Compie un ulteriore passo avanti il progetto avviato dalla Comunità Montana Valli del Verbano che, attraverso l’installazione di dispositivi in grado di rilevare la presenza di automobili e animali in fase di attraversamento e l’avvio di campagne di sensibilizzazione sul territorio, ha la finalità di ridurre gli incidenti sulle strade. Ad essere stato presentato è, inoltre, il primo spot ufficiale del progetto.
Gli incidenti stradali tra animali e veicoli continuano a mietere vittime. Il “roadkill” è infatti un grave problema ambientale, economico e sociale che ha provocato 150 morti in Italia tra il 1995 e il 2005, coinvolge ogni anno 15.000 animali per provincia e costa, alla sola Regione Lombardia, circa 300.000 euro all’anno. Le vittime più frequenti sono gli animali che rischiano la morte per spostarsi verso luoghi dove riprodursi o nutrirsi. Le nostre strade, infatti, interrompono i corridoi che gli animali utilizzano per i loro spostamenti, riducendo la connessione ecologica tra le diverse porzioni del territorio e mettendo a rischio la biodiversità locale.

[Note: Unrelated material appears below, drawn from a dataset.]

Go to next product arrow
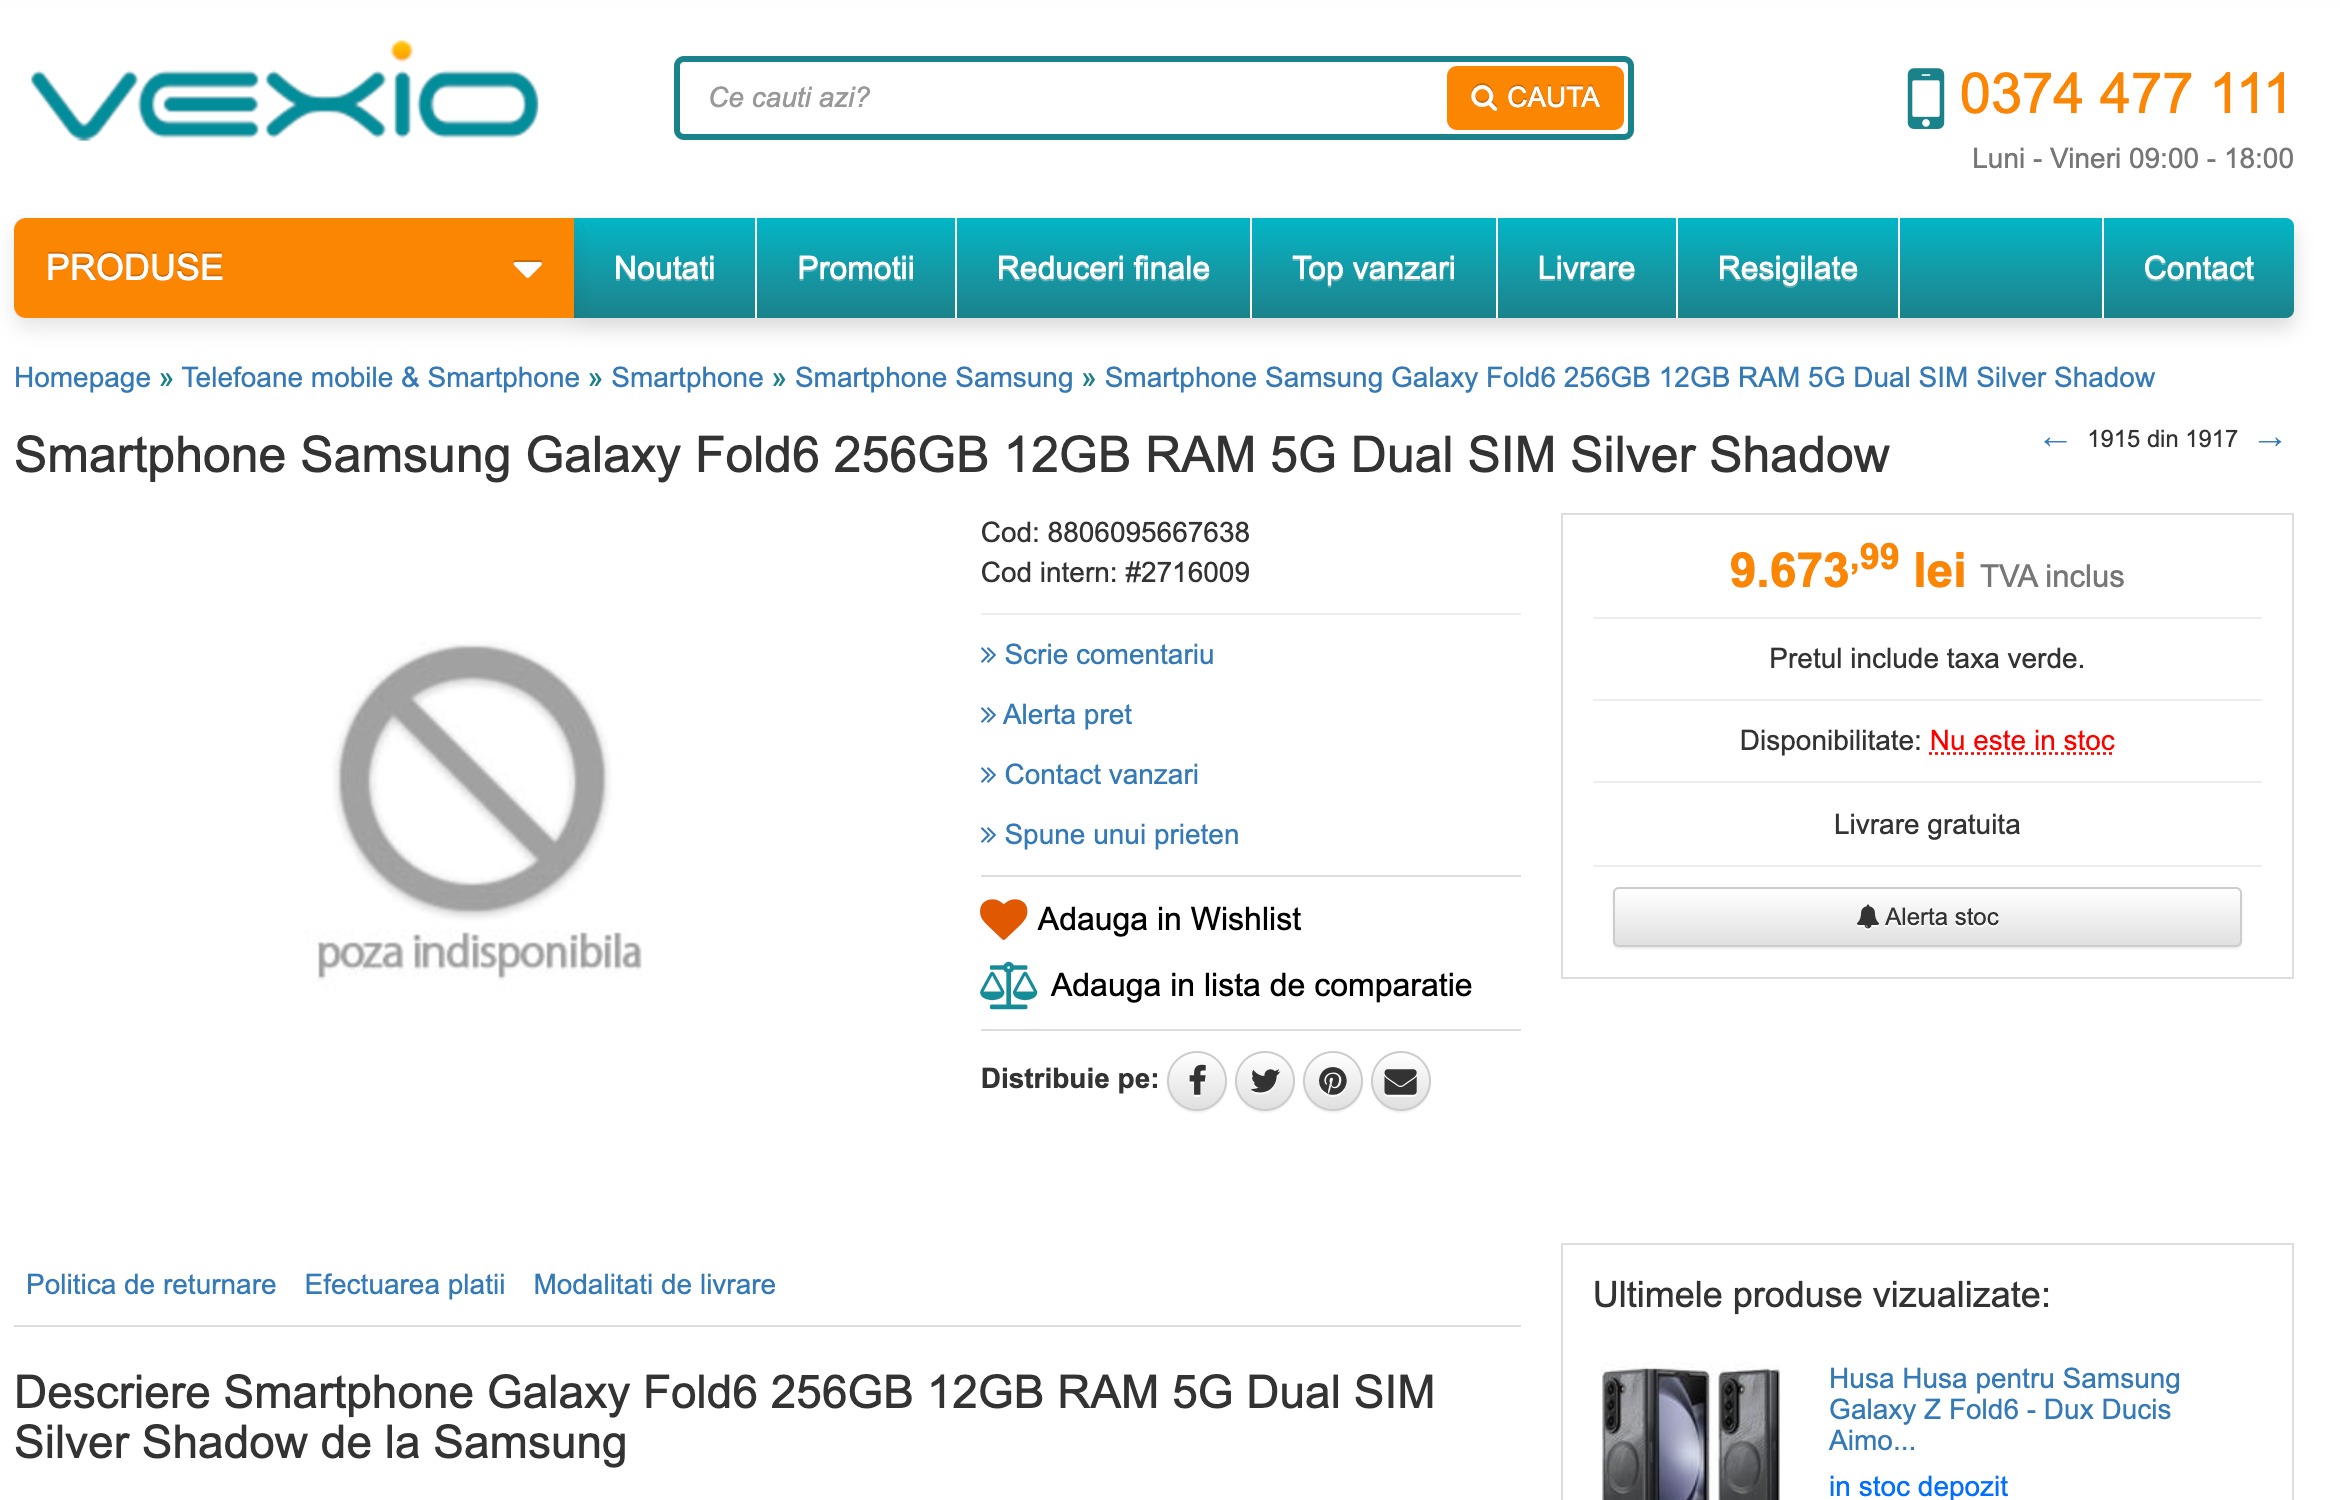 [2270, 441]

Nell’81% dei casi segnalati le vittime sono mammiferi, tra cui cervi, cinghiali, tassi, volpi e caprioli, mentre per il restante 15% sono uccelli, seguiti da rettili e anfibi.

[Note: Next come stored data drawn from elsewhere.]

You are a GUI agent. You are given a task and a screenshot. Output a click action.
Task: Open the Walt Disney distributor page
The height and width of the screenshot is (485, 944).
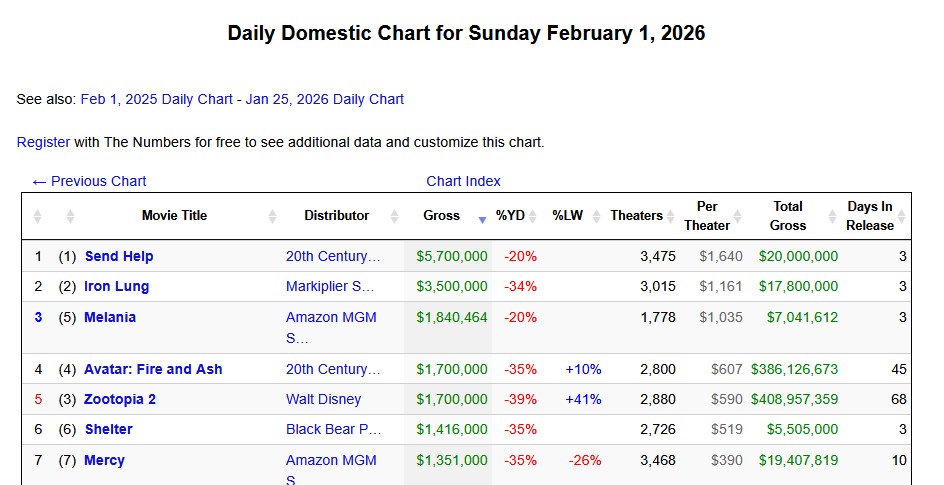pyautogui.click(x=323, y=399)
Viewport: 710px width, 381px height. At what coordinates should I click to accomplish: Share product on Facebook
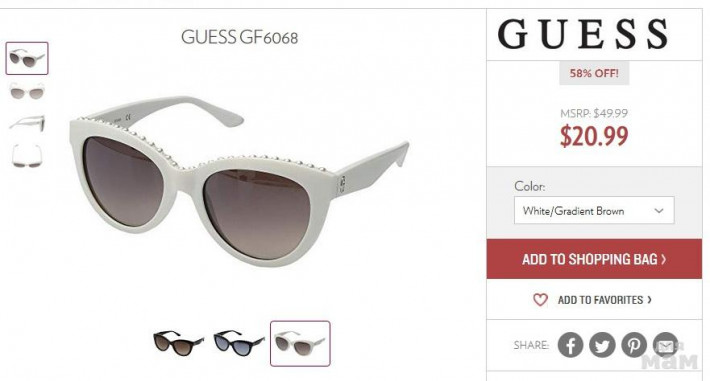(570, 345)
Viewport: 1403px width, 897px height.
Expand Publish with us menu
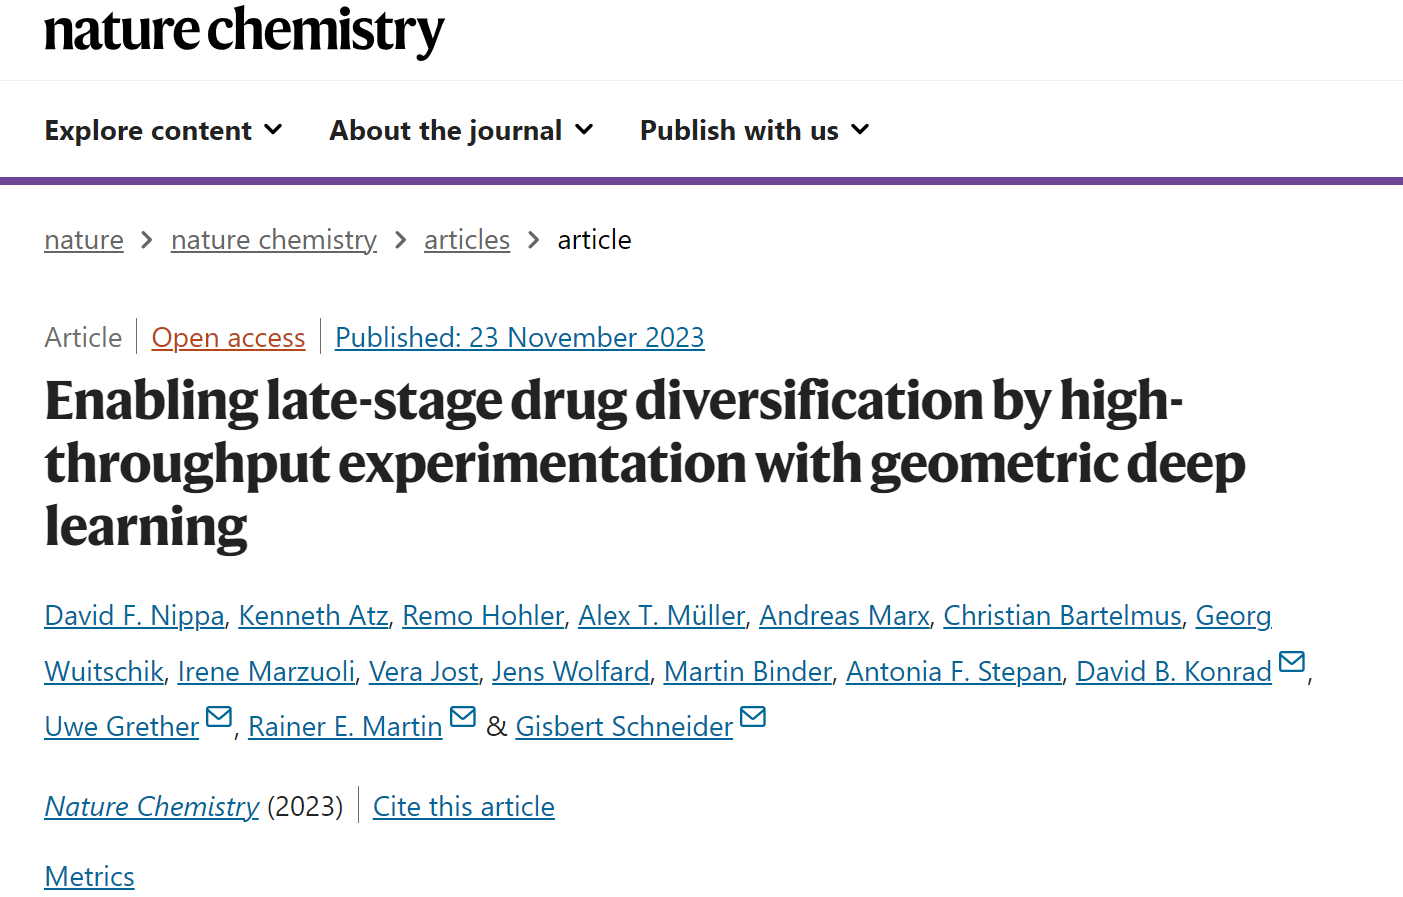pyautogui.click(x=754, y=131)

In merito a questo annoso fenomeno la Comunità Montana Valli del Verbano ha dato avvio ad un progetto dal nome RoadKill, che vedrà il coinvolgimento di 32 comuni delle valli del Verbano, situati in prossimità della Strada Statale 394 che collega l’Italia alla Svizzera. Il progetto, finanziato da Fondazione Cariplo e in collaborazione con Istituto Oikos Onlus, ONG milanese impegnata nella tutela ambientale, è finalizzato alla riduzione dell’impatto stradale mediante l’installazione di strumenti in grado di rilevare la fauna in procinto di attraversare la sede stradale e dissuaderla in presenza di veicoli ad alta velocità. L’iniziativa, alla quale nello scorso dicembre era stato dedicato un apposito seminario dal nome “Gestione adeguata degli investimenti stradali della fauna selvatica” organizzato dalla Regione Umbria in collaborazione con la Comunità Montana Valli del Verbano, oggi giunge ad un nuovo step con l’installazione di innovativi impianti anticollisione in corrispondenza dei corridoi ecologici dove si registra il maggior numero di incidenti.

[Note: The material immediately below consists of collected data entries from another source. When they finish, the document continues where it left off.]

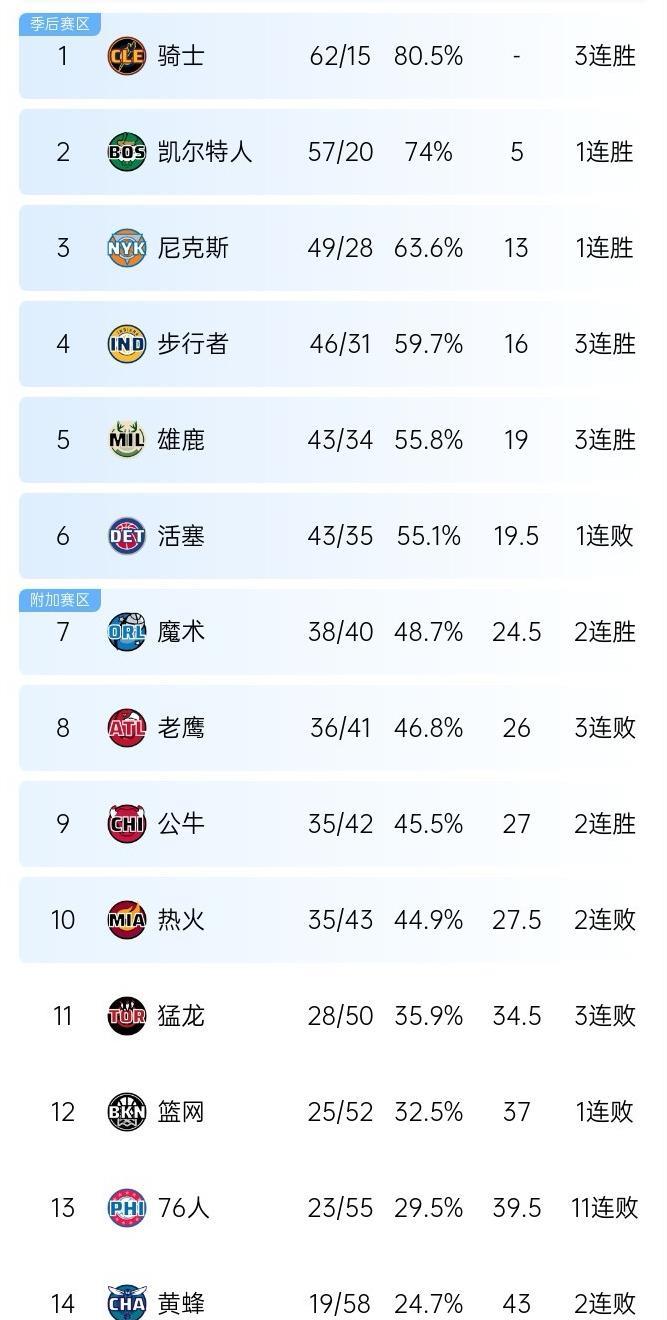Click the Detroit Pistons DET logo
This screenshot has height=1320, width=667.
coord(127,536)
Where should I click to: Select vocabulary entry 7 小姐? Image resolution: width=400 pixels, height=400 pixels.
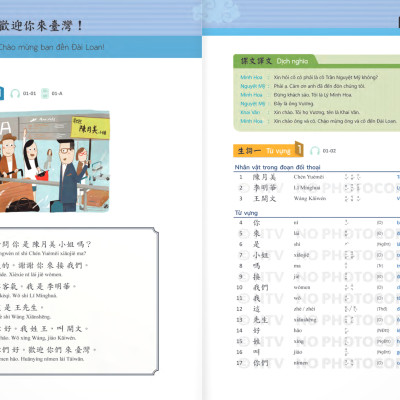(317, 255)
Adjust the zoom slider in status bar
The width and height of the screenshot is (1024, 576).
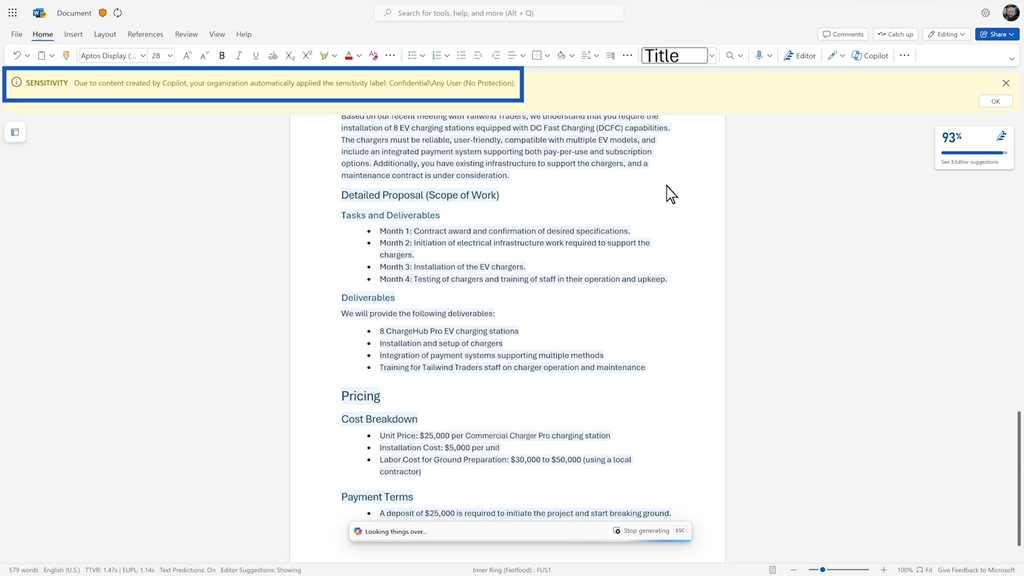point(823,570)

Tali dispositivi dispongono di una tecnologia che unisce sensori di velocità, rilevatori termici e di movimento, grazie ai quali questi sistemi si attivano nel caso in cui un animale stia per attraversare la strada e contemporaneamente un veicolo in avvicinamento proceda a velocità elevata. Il funzionamento di tali cartelli prevede l’avvio di un segnale luminoso in concomitanza dell’arrivo di una macchina ed il conseguente invito ad una riduzione della velocità. Qualora l’automobilista non rallenti scatterà un segnale sonoro che scoraggi l’attraversamento dell’animale andando così nella direzione della diminuzione del rischio di impatto. All’azione sulla strada, Roadkill affianca, poi, una campagna di informazione capillare degli automobilisti e di sensibilizzazione delle autorità e comunità locali per prevenire gli incidenti e utilizzare consapevolmente le strade.